*Page extract*
* start *

Study finds that people "cough on purpose during classical concerts"

Originally published at: Study finds that people "cough on purpose during classical concerts" | Boing Boing


I confess. I’m being guilty of handing out gum or drops to people coughing around me at classical concerts or at the opera…^^


That the rate of coughing might be higher in classical concerts is not too shocking. I think it’s a stretch to say it’s being done on purpose though. The article does suggest that people are waiting until slower/quieter parts in the music to cough, and notes that a similar phenomenon is observed in movie theatres.

Is it a conscious decision to cough, something sub-conscious, or a physiological reaction to the conditions (e.g. crowded room with lots of germs floating around, dusty concert hall?) The article suggests that the crowd might be older than normal, with lots of people on ACE inhibitors, for which a side effect is coughing.

The linked article in the Independent is an example of crap science reporting though. We’re given no insight into the methods used in the study and we’re asked to take the author’s word for it. They don’t even link to the (likely paywalled) article.


Sitting quietly for hours also doesn’t allow for the natural process of expectoration to occur, as opposed to normal activities when one would be speaking and clearing one’s throat as part of the process of making sounds with one’s lungs and vocal chords. So comparing the two modes of being is not really appropriate. It makes sense that sitting around quietly would result in a greater need to cough and clear one’s throat over the same period of time.


I agree, but the numbers cited in the article were that people coughed more during a concert than they did at other times (i.e a higher rate of coughs/hour during classical concerts than “normal”). If people were stifling coughs, you’d expect a lower rate of coughs per hour, even if the coughs happen at quiet/slow moments in the performance.

* end *

*Exercise requirements*
**1.** In the concert-coughing discussion, list the three possibilities one commenter raises about what causes the coughing.
**2.** According to the concert-coughing discussion, which publication ran the linked article?
**3.** Retype everything in the concert-coughing discussion from "That the rate" down to "in movie theatres.".
The material has no connection to the concert-coughing discussion.

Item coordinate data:
* start *

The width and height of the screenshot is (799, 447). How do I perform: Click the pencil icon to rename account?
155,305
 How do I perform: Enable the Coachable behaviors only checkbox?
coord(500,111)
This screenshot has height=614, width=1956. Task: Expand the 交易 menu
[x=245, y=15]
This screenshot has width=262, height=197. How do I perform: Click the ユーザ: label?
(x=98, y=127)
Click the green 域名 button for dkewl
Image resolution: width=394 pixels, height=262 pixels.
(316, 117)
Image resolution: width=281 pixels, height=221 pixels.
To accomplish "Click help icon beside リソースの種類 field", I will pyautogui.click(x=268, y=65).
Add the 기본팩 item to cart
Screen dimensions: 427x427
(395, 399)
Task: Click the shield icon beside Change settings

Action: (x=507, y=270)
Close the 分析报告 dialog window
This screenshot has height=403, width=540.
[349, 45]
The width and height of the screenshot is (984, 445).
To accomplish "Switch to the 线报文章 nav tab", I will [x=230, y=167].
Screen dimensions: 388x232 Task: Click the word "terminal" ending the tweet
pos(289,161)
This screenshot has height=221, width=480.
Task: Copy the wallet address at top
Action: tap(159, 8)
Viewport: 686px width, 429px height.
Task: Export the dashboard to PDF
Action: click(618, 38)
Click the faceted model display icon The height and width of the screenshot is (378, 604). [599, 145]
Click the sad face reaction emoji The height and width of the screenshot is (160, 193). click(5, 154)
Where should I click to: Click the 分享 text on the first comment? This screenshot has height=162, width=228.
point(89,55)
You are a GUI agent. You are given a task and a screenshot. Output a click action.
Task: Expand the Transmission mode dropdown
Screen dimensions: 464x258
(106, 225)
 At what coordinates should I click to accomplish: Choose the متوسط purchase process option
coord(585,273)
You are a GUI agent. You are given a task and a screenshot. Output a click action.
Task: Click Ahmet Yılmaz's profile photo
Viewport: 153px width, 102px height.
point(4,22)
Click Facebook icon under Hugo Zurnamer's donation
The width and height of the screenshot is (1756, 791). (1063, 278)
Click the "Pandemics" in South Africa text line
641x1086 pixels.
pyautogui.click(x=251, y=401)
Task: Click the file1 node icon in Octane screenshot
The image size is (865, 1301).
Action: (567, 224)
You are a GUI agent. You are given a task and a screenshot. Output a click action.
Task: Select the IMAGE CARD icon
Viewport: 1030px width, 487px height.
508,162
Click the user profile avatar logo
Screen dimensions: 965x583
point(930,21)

* end *

*Results of the exercise*
**1.**
- A conscious decision to cough
- Something sub-conscious
- A physiological reaction to the conditions

**2.** The Independent.

**3.**
That the rate of coughing might be higher in classical concerts is not too shocking. I think it’s a stretch to say it’s being done on purpose though. The article does suggest that people are waiting until slower/quieter parts in the music to cough, and notes that a similar phenomenon is observed in movie theatres.